I wrote an article for CIO Applications, here's archive of it:
Self-organizing mesh networking and communication comes with a permanent flow of information, massive IoT data streams even classic Big Data frameworks like Hadoop cannot handle anymore in time. Coming along with the art of data, the need for data processing changes with the kind of data creation and ingestion. Most analyses will be done on the edge and during the ingestion stream when the data comes to rest. The data lake should be the central core to store data, but the data needs to get categorized and catalogued together with a proper and well defined schema and data description. The intended use of the gravity such data pools generate needs to be applied as the motor of data driven innovation.
Why? Batched processing helps to predict getting value out of stored data even by analyzing multiple other data points and storage facilities, but not to react in time. And timely information in IoT enables business processes only to have a valuable meaning at the time they occur, to do the job stream processing frameworks like Spark or Kafka are more suitable. Combining both techniques brings unmatched value and impact to the business, driven by the right use of data. Stream processing during the data transportation closes the gap between rapid data and data on rest. Mostly referring to the more costly IoT at edge computing, MQTT enabled stream processing engines deliver high throughput over all kind of compute instances, be it in a local data center, hybrid clouds or in public clouds.
The same is countable for available cloud technology. Every cloud provider has his own IoT solution zoo with his own lock-ins, but often they do not fit to scaling plans either in complexity, missing or not well implemented parts or simply the price model is not comparable to the margin getting from an IoT based product. A combined approach of scalable cloud technology (which fits most) and own development brings the most benefit at an affordable price tag, unspoken of the intellectual property a business gains and holds, instead to bring this to providers and therefore competitors. Independent organisations like “Linux Foundation Edge” provide the most useful insight over Open Source projects and initiatives.
Just dumping data somehow without visions behind does not help to solve the problems companies face on their digital journey, especially when it comes to questions of revenue from IoT projects. Big Data needs to have a nearly perfect data management, data rights and data retention process behind. Only this offers the possibilities to get full advantage of any kind of data, to open new revenues and sales streams and to finally see all data driven activity not as a cost saving project (as the most agencies and vendors promise) but as a revenue creation project. Using modern cloud technologies moves organizations into the data centric world, focusing on business and not operations.
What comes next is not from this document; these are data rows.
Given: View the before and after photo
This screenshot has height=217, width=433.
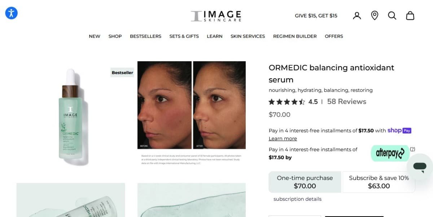Looking at the screenshot, I should 192,105.
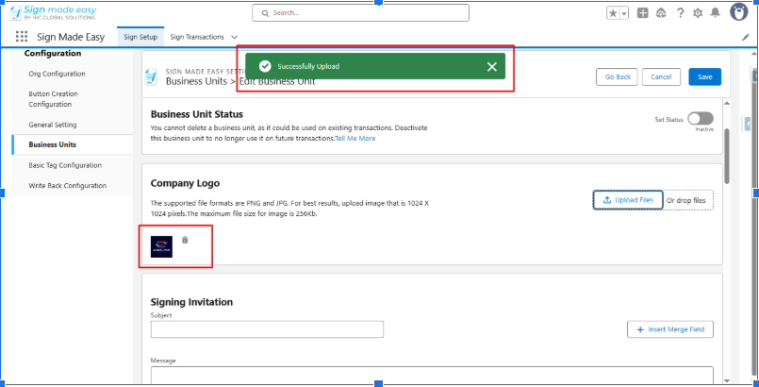759x387 pixels.
Task: Expand the favorites list dropdown arrow
Action: [624, 13]
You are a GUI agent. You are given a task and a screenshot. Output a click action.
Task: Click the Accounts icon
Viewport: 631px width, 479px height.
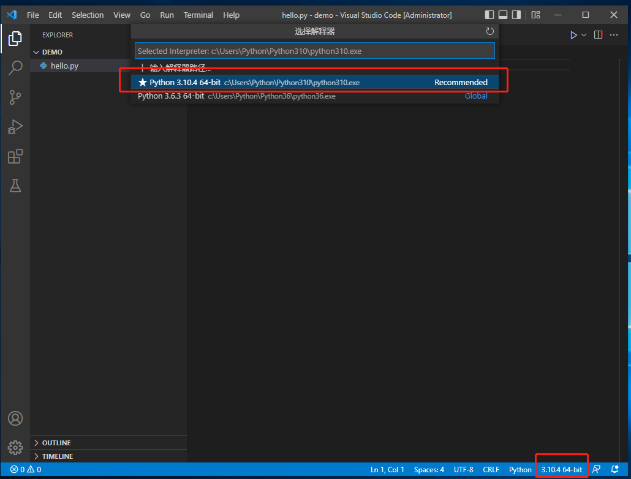click(x=15, y=418)
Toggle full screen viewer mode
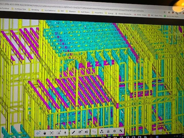This screenshot has height=138, width=184. click(x=121, y=131)
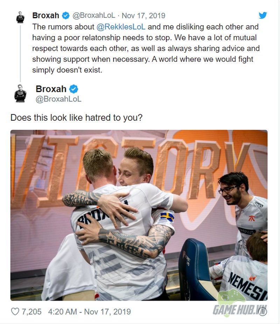Click the 7,205 likes count
The height and width of the screenshot is (324, 280).
click(32, 311)
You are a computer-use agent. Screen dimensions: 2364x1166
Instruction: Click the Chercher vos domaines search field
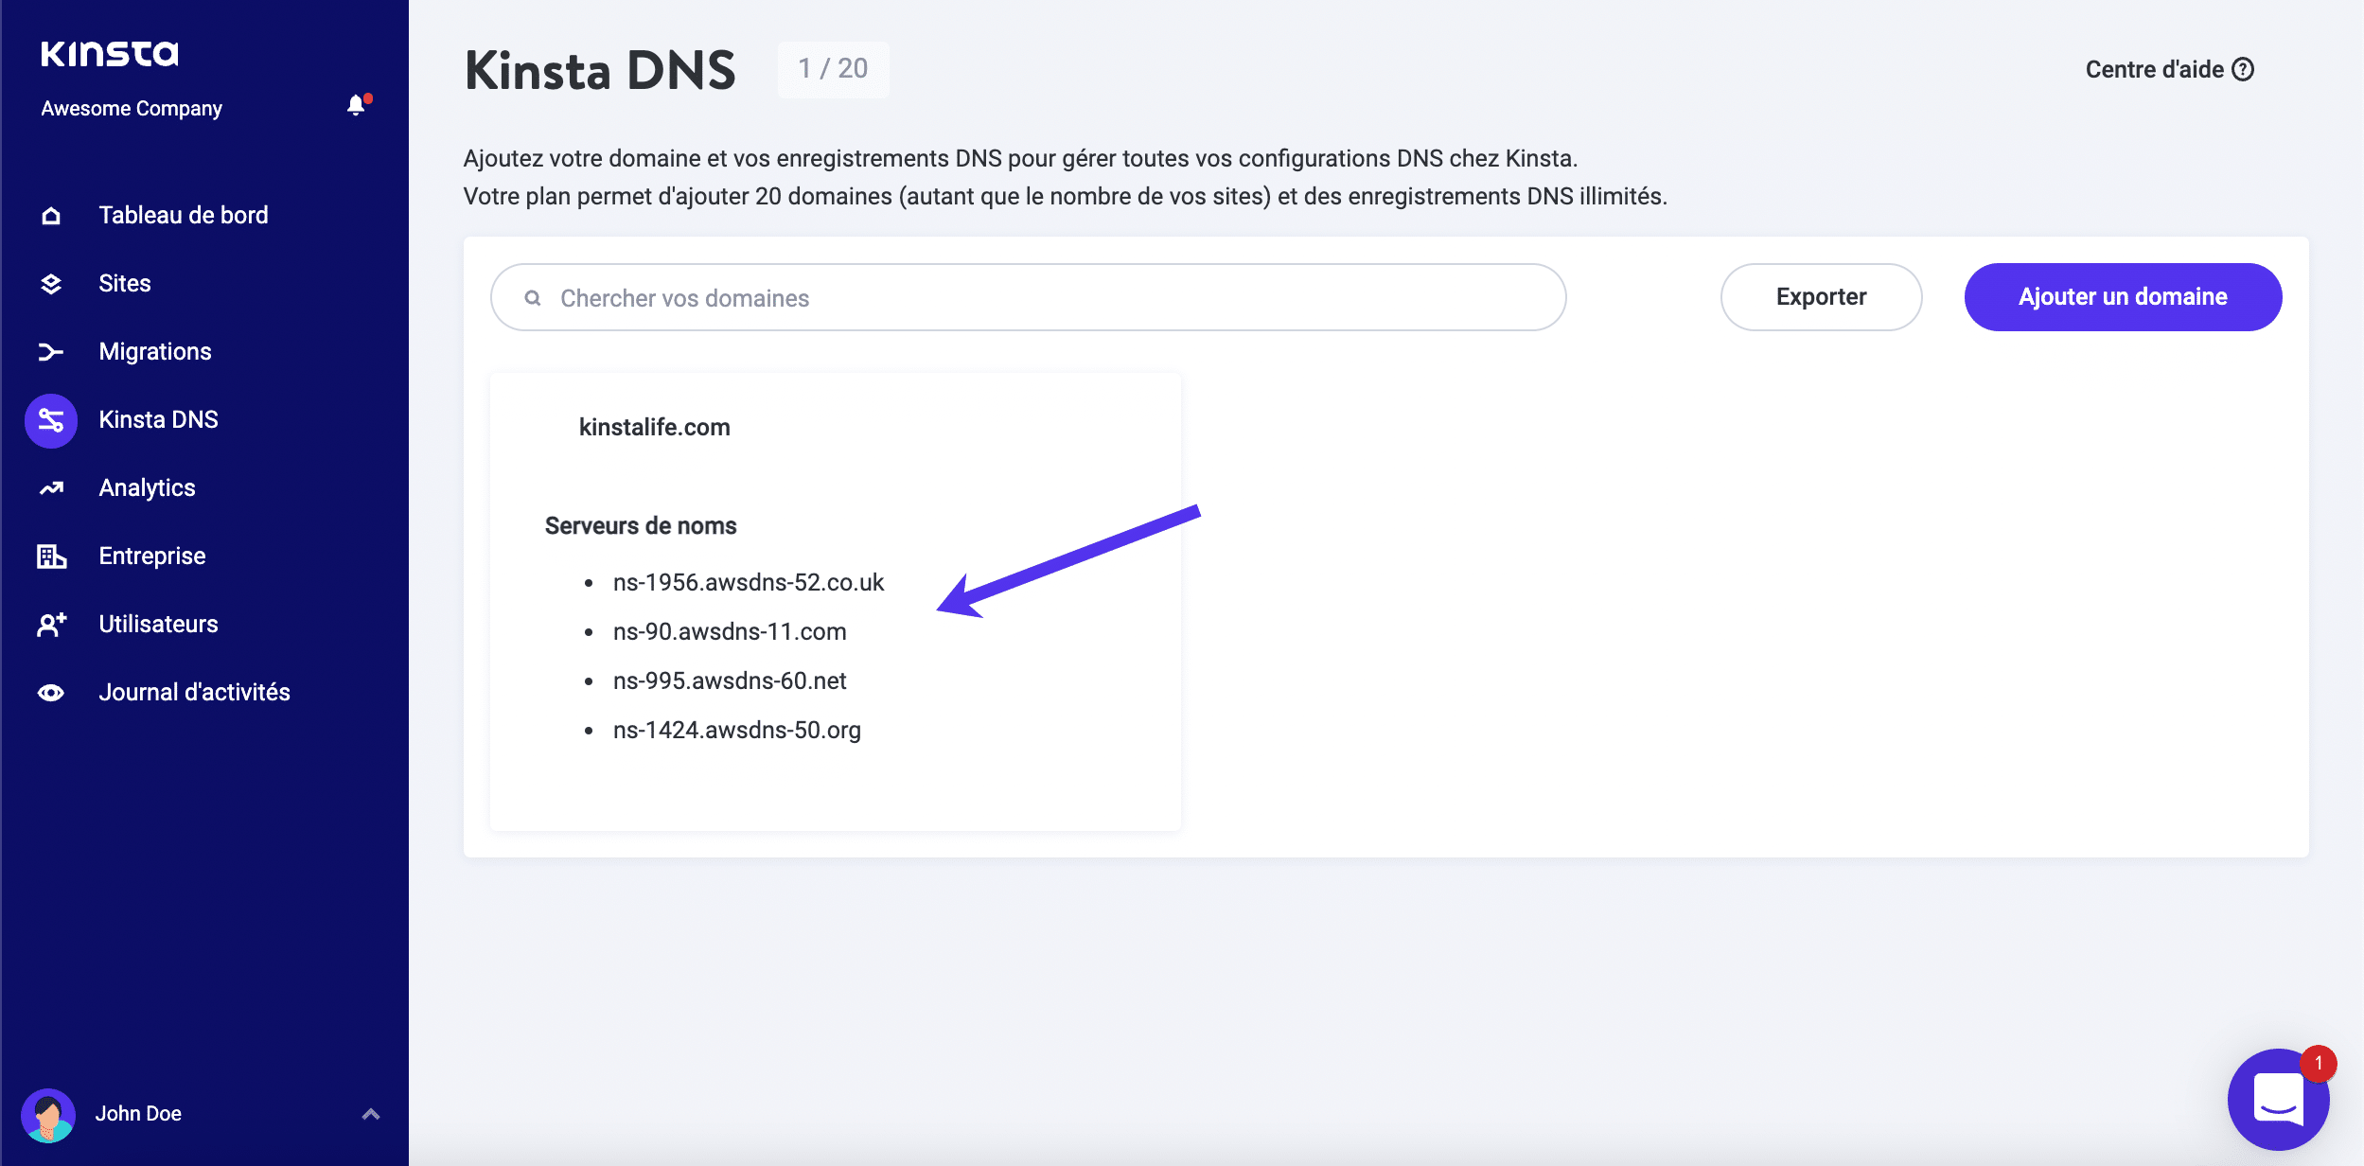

Analyzing the data is the more tricky part here - on the one hand every data point brings valuable input, but on the other hand the unlimited data store also brings vulnerabilities to customer insights. I am a bit concerned about 360 degrees approaches. At first the value part of data collections needs to be questioned: which data is system relevant for support, maintenance or emergency and which is important to generate a sustainable revenue. Using streaming analysis gives valuable input at the point in time the information is needed to make decisions, but also gives the possibility to route data into different data stores. It is always unquestionable that the value of customers is higher than the data gathered, implementing a state-of-the-art data ethic catalogue is one of the main tasks analytics needs to cover.
We move quickly to a so-called interconnected world, always connected systems will dominate our future lives, introducing new business models by combining business areas which were not even in the range of combined business models. The future CIO needs to know what implications the data has, what uncountable values this data can generate but also to weight what threats uncontrollable data collections can cause. Building new data driven business will be the most exciting job in future, things never done before are now possible. Embrace this.